L’Odissea per ottenere il tanto desiderato permesso di soggiorno si alimenta e si infittisce sempre più di bizzarre creature. Non ciclopi né sirene, l’ultimo mostro approdato sulla rotta degli immigrati in attesa di regolarizzazione è l’atteso (e temuto) test di lingua italiana, la cui prima puntata è andata in onda in alcune città italiane qualche settimana fa. Un esame cui si devono sottoporre tutti i cittadini extracomunitari intenzionati a richiedere il permesso di soggiorno prolungato o indeterminato.
A dire il vero, non ci trovo nulla di sbagliato in questo provvedimento, anzi, avrei addittura preferito che alle nozioni meramente grammaticali venissero affiancate anche “prove” di educazione civica e di diritto costituzionale, giusto un’infarinatura sui diritti e i doveri di tutti coloro che scelgono l’Italia come Paese d’arrivo.
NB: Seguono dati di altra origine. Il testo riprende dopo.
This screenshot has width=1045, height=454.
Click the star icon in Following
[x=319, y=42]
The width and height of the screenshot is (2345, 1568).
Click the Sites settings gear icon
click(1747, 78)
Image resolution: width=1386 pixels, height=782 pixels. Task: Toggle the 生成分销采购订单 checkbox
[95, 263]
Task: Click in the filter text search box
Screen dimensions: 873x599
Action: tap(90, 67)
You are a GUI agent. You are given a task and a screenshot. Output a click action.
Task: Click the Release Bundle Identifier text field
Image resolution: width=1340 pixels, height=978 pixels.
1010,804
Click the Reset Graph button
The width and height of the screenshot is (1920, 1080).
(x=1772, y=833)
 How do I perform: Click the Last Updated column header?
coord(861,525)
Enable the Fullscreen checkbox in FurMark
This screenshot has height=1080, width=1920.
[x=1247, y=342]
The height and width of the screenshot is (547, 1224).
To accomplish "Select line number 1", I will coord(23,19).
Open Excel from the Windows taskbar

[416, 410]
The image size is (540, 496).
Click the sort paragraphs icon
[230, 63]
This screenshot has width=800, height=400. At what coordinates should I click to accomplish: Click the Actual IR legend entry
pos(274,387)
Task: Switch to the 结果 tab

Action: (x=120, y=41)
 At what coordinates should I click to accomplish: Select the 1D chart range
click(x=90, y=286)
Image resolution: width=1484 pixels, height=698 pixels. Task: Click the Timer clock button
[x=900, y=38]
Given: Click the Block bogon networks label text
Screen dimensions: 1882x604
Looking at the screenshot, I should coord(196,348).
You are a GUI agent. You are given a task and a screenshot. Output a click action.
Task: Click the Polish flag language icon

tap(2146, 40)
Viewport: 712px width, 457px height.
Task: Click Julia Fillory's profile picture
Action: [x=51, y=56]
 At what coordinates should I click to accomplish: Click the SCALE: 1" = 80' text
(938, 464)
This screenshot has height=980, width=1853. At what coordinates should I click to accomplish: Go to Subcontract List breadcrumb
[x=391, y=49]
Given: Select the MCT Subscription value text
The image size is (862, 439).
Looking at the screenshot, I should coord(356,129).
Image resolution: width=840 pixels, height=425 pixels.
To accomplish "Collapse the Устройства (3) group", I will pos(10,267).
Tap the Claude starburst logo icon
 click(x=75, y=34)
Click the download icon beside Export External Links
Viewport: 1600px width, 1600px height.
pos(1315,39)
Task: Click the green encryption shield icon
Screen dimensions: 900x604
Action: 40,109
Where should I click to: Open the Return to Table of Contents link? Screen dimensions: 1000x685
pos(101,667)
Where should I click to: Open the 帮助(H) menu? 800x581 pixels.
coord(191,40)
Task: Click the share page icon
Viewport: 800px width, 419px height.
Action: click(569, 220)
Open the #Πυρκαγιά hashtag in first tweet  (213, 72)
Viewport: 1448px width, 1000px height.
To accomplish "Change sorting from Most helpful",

Sono certa che sentendo al tg di questa novità, ci siamo chiesti: come ce la caveremmo noi italiani se dovessimo essere sottoposti a un test per provare le nostre conoscenze linguistiche ogni qual volta avessimo bisogno di ottenere, per esempio, il rinnovo della carta di identità? Siamo sicuri di conoscere correttamente la nostra ricchissima e difficilissima lingua? Quante volte rimaniamo basiti quando sentiamo errori atroci, chi ancora dice “patè d’animo” invece di “patema d’animo”?
Certo, la grammatica italiana è complicata: nomi, pronomi, verbi, avverbi, condizionale, trapassato remoto…
Povero extracomunitario. Non solo devi avere un lavoro in regola, quando oramai la precarietà anche tra i giovani italiani la fa da padrona. Non solo devi avere un’abitazione “consona” di almeno tre locali, quando la maggior parte dei giovani vive ancora con i genitori o in monolocali da 15 mq. Ora ti tocca pure parlare l’italiano meglio degli italiani. Buona fortuna!